**YOUR TASK**:
Only the lines of the data below from the one with "You are a computer-use agent. The" through the one with "Task: Click the yellow star rating icon" are wanted. Repeat them exactly.

──────── MATERIAL PROVIDED

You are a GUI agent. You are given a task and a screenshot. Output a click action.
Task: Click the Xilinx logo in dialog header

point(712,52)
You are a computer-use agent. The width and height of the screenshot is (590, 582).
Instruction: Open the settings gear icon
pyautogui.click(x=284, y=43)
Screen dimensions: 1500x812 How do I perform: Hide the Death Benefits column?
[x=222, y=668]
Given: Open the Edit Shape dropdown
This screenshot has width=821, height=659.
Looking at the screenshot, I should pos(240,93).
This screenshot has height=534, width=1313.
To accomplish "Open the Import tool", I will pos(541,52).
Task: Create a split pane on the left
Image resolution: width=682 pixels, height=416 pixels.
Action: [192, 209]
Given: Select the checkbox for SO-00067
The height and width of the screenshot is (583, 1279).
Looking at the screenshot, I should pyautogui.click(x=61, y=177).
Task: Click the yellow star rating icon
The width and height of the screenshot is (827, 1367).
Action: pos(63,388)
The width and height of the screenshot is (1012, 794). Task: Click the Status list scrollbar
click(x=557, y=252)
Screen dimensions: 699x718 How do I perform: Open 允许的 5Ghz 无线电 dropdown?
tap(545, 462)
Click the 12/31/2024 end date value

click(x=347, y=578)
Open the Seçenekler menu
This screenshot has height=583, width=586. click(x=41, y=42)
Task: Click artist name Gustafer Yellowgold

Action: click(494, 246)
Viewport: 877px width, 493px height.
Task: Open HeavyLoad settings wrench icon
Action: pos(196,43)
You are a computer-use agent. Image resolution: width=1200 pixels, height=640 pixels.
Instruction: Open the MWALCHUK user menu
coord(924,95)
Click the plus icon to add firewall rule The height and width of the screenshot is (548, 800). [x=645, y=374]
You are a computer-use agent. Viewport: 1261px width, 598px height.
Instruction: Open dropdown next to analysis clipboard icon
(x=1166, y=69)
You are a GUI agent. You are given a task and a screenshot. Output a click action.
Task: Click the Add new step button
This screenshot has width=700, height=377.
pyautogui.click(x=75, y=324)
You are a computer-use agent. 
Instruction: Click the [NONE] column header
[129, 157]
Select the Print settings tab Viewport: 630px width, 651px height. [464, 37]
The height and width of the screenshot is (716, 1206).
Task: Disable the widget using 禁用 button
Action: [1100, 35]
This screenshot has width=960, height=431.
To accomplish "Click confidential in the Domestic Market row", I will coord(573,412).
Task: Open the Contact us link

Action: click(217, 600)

────────────────

**RESPONSE TO THE TASK**:
You are a computer-use agent. The width and height of the screenshot is (590, 582).
Instruction: Open the settings gear icon
pyautogui.click(x=284, y=43)
Screen dimensions: 1500x812 How do I perform: Hide the Death Benefits column?
[x=222, y=668]
Given: Open the Edit Shape dropdown
This screenshot has width=821, height=659.
Looking at the screenshot, I should pos(240,93).
This screenshot has height=534, width=1313.
To accomplish "Open the Import tool", I will pos(541,52).
Task: Create a split pane on the left
Image resolution: width=682 pixels, height=416 pixels.
Action: [192, 209]
Given: Select the checkbox for SO-00067
The height and width of the screenshot is (583, 1279).
Looking at the screenshot, I should pyautogui.click(x=61, y=177).
Task: Click the yellow star rating icon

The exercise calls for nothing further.